Rewrite the FP8 training text from "To enable FP8 quantization" up to and including "for FP8 speedup)", putting "compile" in place of "compilation".
* begin Excerpt to read *
FP8 Training in NeMo Automodel#

NeMo Automodel now supports FP8 quantization using TorchAO and torch.compile to accelerate training on compatible hardware.

FP8 (8-bit floating point) quantization can provide substantial speedups for models where the majority of GEMMs are sufficiently large. The speedup from using FP8 tensor cores must outweigh the overhead of dynamic quantization.

Requirements for FP8 Training in NeMo-Automodel#

To enable FP8 training in NeMo Automodel, the following hardware and software requirements must be met:

  • Hardware:
    An NVIDIA H100 GPU or newer is required. These GPUs feature FP8 tensor cores that accelerate training.

  • Software:
    The TorchAO library must be installed.

  • Configuration:
    Both torch.compile and fp8 must be enabled in your training configuration.
    Important: torch.compile is essential for achieving meaningful speedup with TorchAO FP8 training.

Install TorchAO#

Make sure you have TorchAO installed. Follow the installation guide for TorchAO.

Usage#

Configure FP8#

To enable FP8 quantization with torch.compile, you need both FP8 and compilation enabled in your configuration:

# Enable torch.compile (required for FP8 speedup)
compile:
  enabled: true
  mode: "default"
  fullgraph: false
  dynamic: false

# Enable FP8 quantization
fp8:
  enabled: true
  recipe_name: tensorwise
  enable_fsdp_float8_all_gather: true
  precompute_float8_dynamic_scale_for_fsdp: true
  force_recompute_fp8_weight_in_bwd: true
  filter_fqns: ["lm_head"]
  emulate: false

FP8Config Parameters#

Parameter

Type

Default

Description

recipe_name

str

None

FP8 recipe: “tensorwise”, “rowwise”, or “rowwise_with_gw_hp”
* end Excerpt to read *
* begin Dataset records *
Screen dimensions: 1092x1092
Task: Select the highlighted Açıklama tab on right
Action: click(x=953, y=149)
* end Dataset records *
* begin Dataset records *
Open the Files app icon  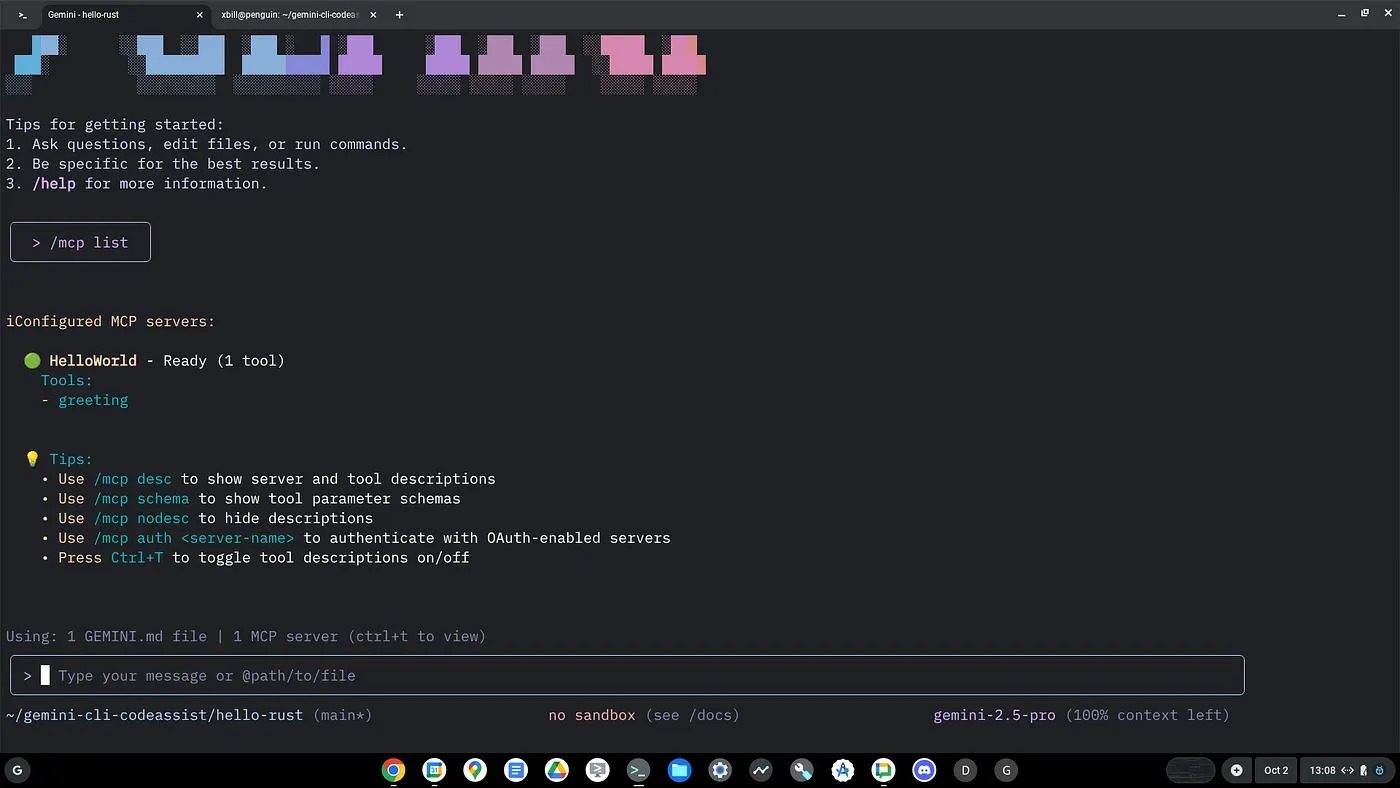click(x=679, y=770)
* end Dataset records *
● Result:
To enable FP8 quantization with torch.compile, you need both FP8 and compile enabled in your configuration:

# Enable torch.compile (required for FP8 speedup)